Photo: Craig Maclean

by Ken Ferguson · As the crisis wracked Tories, for centuries the premier pillar of the British state, fall in behind proven blunderer, racist and imperial fantasist Johnson a pitiless spotlight is thrown on the gathering Westminster crisis.

Before discussing this in detail however we should make the central view of the Voice clear—there is no good Tory choice.

All the contenders for the shaky Prime Ministerial crown back austerity, are echo chamber supporters of Trump’s attacks on Venezuela and military build up menacing Iran, back demonisation of refugees and cheer lead for the “successes” of today’s poverty pay, insecure work economy.

From the days when Nye Bevan described them as “lower than vermin” to today the PR gloss may have been updated but they remain the same anti working class “nasty party” of Theresa May’s revealing phrase.

Faced with the apparently endless nightmare of the increasingly unreal imperial fantasies thrown up by the Brexit crisis it is hardly surprising that millions of voters’s main desire is to make it all go away and this is being ruthlessly exploited by the hard right.

Right wing fantasies
It is this which largely underpins the success of the charlatan chameleon Farage and his camp followers on the Tory right.

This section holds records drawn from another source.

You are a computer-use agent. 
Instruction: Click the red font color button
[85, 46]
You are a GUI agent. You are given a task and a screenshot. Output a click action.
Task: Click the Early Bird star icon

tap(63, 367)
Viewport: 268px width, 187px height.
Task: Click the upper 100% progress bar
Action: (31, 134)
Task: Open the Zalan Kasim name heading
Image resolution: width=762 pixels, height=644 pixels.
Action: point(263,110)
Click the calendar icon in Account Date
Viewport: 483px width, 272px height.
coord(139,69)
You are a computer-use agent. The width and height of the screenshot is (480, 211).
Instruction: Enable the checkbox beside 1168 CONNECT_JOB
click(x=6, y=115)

As the Voice warned in 2016 their empowerment has given a dominance to right wing fantasies about sorting out the EU foreigners, restoring Britannia’s glory indeed in a Neo-Trumpian way to “make England great again”.

Historical lessons need to be treated with care but we have been down this road before. Hitler, it needs to be recalled, won an election and rode to power on a mood of disillusion to some extent mirroring today’s Britain and Europe.

In Britain in the same period the openly pro-Nazi British Union of Fascists led by the black shirted Sir Oswald Moseley (a Labour defector) gained plaudits from the Daily Mail with its headline “Hurrah for the Blackshirts”. More importantly, the BUF’s influence went well beyond its own ranks and played an important role in influencing leading Tories as they socialised with Nazi diplomats and appeased Hitler, leading to horrors of World War Two.

Alternative road
However, as in all such moments of crisis, there is always an alternative road that can be taken.

Beneath the increasingly fevered fantasies about seeing off those EU foreigners and repainting the world map Empire red, sits a cold reality of a hugely diminished Britain which according a leaked report from one UK ambassador is now regarding with a mixture of bafflement and scorn.

In sharp contrast with the world seen through the Tories’ Union Jack-tinted spectacles, millions have to cope with a material world a million miles away from that inhabited by the vintage car-driving, fine wine-drinking Tory grandees.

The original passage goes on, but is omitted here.